I seem to recall seeing some nice Cape Cod weeks last summer, but I was mostly watching for SoCal. 

The Home Group Booking Window currently covers the dates April 13 - May 13. So, in about five weeks, I can start checking for prime summer inventory. I will try to remember to post some information on the Sightings Board then. (Although reminding me via email would make me more likely to actually do this!)


----------



## chriskre

Beach Club I in Ft. Myers is also a VRI preference resort.
I used to trade in there with the preference.  Now it went to RCI points.


----------



## theo

*Thanks!*



JudyS said:


> Well, it took a little doing, but I was able to cut-and-paste the list of all VRI resorts that currently have availability in RCI Points. These are the 77 resorts in the "VRI Home Group" that people have been talking about. (It has occurred to me that there may be a couple more VRI resorts that participate in RCI Points, but which currently don't have any inventory in RCI Points. Such resorts would probably have so few weeks converted to RCI Points that they wouldn't be worth worrying about.)
> 
> Resort Name   / (Resort ID)/  Location
> <snip>
> *Caribbean Beach Club  (#0224) Fort Myers Beach, FL 33931*
> <snip>



It's very kind of you to have undertaken the considerable effort to isolate and identify all those places.
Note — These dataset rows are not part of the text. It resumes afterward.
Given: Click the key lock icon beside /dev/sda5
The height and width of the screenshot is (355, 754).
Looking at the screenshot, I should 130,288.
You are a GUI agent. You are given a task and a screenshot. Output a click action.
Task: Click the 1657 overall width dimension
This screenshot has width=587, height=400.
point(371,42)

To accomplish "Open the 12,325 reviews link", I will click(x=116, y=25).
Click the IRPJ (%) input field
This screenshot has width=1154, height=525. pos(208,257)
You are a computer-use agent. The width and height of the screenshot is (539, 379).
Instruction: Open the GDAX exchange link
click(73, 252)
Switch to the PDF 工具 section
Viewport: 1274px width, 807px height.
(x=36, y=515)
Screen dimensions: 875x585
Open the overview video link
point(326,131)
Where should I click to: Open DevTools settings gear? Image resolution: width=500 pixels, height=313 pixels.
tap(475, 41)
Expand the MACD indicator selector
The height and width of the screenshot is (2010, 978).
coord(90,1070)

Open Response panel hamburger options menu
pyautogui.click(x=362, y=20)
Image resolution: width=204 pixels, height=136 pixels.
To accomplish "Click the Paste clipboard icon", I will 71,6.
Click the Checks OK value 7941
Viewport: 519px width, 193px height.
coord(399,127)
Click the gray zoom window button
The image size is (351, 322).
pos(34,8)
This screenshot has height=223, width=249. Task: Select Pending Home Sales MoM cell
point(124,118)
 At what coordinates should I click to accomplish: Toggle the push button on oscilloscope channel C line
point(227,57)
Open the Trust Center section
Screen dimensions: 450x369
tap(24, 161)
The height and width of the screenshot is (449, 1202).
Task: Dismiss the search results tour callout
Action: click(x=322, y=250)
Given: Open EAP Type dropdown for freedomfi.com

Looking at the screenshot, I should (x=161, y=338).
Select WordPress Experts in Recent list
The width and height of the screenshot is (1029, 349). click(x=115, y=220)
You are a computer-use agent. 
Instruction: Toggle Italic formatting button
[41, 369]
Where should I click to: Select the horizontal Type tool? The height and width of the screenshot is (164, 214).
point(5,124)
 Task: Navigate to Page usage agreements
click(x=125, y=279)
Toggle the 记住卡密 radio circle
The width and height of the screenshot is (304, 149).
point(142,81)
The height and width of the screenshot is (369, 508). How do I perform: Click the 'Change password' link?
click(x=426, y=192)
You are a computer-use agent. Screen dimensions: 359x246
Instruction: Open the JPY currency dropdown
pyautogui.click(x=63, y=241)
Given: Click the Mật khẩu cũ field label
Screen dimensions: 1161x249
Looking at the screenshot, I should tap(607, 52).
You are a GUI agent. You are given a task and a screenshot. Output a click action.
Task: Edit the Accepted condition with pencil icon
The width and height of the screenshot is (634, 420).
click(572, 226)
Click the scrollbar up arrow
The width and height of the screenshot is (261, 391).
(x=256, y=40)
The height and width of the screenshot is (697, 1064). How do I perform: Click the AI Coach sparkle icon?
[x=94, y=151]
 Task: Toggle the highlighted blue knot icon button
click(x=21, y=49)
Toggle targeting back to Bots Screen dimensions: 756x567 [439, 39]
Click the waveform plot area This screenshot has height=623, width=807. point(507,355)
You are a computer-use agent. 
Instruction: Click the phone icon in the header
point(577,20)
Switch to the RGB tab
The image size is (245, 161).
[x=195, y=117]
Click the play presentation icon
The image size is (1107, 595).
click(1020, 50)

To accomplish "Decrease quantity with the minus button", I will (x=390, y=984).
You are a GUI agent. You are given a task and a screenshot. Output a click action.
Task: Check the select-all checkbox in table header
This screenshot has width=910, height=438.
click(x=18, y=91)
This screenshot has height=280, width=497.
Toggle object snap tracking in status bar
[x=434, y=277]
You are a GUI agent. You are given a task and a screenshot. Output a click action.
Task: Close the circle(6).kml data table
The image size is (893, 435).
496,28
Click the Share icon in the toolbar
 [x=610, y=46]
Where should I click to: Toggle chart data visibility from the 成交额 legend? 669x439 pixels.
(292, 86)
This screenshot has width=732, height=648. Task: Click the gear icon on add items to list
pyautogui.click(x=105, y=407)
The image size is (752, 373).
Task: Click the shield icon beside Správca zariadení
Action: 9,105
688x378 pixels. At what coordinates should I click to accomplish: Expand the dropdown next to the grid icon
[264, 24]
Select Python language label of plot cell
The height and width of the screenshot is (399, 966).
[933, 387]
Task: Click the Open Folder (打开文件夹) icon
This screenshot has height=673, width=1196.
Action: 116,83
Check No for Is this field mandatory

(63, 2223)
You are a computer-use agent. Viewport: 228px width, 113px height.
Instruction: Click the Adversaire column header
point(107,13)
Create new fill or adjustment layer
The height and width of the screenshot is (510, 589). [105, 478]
In specific regard to the resort highlighted in red above, I know for a fact that CBC has only very recently (within the past few weeks) announced that they are going into RCI Points Platinum. However, as of this moment in time I don't believe that there are actually any RCI Points ownerships there yet. Having no involvement or interest in RCI _*or*_ Points myself, I don't know how this status affects RCI Points folks trying to get into this facility in the near future. I have little doubt that most or all of the owners of prime fixed weeks there couldn't care less about the imminent arrival of RCI Points and would never even consider "converting". That said, this conversion to RCI Points Platinum might help the resale broker on site to more easily "move" HOA-owned weeks and "dog" weeks, since those low demand weeks will now have a Points value.


----------



## e.bram

Theo and myself agree on very little,but for the above comment, I] couldn't have put it better myself.


----------



## chriskre

chriskre said:


> Beach Club I in Ft. Myers is also a VRI preference resort.
> I used to trade in there with the preference.  Now it went to RCI points.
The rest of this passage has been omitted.